## WORK REQUEST
Please return the lines below verbatim, beginning at the one that has "Task: Click the Y power right arrow" and stopping after the one that has "Image resolution: width=683", and add no other lines.

[Stored items]
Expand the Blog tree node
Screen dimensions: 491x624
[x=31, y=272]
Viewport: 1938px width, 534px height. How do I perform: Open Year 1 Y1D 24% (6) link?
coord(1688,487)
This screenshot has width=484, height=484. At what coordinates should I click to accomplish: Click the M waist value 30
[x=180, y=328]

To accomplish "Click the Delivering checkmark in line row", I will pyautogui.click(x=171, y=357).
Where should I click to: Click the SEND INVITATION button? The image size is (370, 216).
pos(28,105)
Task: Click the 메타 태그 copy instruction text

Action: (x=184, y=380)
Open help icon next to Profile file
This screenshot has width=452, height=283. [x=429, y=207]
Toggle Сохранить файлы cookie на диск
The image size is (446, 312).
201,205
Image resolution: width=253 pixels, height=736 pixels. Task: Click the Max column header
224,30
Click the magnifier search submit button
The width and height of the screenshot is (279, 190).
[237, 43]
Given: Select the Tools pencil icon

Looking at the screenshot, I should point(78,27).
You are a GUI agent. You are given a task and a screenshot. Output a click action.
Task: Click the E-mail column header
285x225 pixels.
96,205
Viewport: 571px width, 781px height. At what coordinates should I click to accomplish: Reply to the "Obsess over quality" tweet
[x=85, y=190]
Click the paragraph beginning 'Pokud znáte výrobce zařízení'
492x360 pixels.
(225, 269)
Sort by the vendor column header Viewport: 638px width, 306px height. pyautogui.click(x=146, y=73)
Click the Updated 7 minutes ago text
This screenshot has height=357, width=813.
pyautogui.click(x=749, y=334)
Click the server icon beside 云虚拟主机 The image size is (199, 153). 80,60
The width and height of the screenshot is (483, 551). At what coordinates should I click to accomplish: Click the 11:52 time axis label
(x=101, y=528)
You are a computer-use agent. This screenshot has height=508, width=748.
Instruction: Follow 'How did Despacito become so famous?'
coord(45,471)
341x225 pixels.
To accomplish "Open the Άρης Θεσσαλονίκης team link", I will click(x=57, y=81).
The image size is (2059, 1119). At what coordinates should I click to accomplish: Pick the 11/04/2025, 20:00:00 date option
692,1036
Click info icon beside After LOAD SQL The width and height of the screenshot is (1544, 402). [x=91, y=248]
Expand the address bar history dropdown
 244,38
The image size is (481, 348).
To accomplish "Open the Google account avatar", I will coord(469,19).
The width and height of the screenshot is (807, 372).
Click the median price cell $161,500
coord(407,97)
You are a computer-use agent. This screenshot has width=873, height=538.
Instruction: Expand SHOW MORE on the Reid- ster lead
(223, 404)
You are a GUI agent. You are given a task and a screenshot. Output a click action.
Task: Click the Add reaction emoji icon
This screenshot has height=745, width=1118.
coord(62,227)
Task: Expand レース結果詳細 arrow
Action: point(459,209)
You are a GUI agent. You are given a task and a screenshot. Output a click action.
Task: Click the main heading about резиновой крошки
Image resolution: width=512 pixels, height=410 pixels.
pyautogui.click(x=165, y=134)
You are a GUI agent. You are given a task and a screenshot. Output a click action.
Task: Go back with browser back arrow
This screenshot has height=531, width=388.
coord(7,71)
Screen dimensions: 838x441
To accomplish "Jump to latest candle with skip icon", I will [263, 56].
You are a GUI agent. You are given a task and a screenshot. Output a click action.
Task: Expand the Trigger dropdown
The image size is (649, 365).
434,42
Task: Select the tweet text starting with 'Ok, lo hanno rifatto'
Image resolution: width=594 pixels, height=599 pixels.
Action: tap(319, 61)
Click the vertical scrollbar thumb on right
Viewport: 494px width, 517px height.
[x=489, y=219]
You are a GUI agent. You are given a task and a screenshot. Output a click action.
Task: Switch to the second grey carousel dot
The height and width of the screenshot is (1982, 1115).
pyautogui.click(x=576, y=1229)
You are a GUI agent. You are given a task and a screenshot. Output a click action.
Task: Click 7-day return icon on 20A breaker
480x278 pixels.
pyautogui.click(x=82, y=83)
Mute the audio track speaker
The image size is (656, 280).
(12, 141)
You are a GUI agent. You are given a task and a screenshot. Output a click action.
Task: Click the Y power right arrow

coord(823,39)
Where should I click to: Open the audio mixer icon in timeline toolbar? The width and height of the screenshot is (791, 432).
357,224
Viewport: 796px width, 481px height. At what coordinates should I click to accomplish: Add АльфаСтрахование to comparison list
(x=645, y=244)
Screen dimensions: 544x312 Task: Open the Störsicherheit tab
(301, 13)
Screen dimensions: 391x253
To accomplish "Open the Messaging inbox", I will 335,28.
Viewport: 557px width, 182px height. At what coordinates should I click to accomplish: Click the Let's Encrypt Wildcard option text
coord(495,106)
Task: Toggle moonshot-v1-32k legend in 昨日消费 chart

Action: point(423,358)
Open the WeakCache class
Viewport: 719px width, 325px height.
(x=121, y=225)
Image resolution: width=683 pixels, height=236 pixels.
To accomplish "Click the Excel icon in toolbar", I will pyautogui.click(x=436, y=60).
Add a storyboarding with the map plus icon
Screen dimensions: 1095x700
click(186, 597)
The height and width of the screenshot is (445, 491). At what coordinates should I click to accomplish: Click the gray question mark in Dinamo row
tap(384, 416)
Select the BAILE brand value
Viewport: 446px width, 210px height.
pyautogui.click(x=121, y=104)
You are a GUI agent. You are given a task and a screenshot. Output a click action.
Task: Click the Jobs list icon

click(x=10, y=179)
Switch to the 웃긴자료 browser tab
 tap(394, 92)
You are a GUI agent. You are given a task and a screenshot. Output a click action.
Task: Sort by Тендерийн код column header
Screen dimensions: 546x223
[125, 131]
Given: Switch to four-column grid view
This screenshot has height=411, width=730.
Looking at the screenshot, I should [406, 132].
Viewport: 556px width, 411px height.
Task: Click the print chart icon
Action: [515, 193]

## EXERCISE OUTPUT
Task: Click the Y power right arrow

coord(823,39)
Where should I click to: Open the audio mixer icon in timeline toolbar? The width and height of the screenshot is (791, 432).
357,224
Viewport: 796px width, 481px height. At what coordinates should I click to accomplish: Add АльфаСтрахование to comparison list
(x=645, y=244)
Screen dimensions: 544x312 Task: Open the Störsicherheit tab
(301, 13)
Screen dimensions: 391x253
To accomplish "Open the Messaging inbox", I will 335,28.
Viewport: 557px width, 182px height. At what coordinates should I click to accomplish: Click the Let's Encrypt Wildcard option text
coord(495,106)
Task: Toggle moonshot-v1-32k legend in 昨日消费 chart

Action: point(423,358)
Open the WeakCache class
Viewport: 719px width, 325px height.
(x=121, y=225)
Image resolution: width=683 pixels, height=236 pixels.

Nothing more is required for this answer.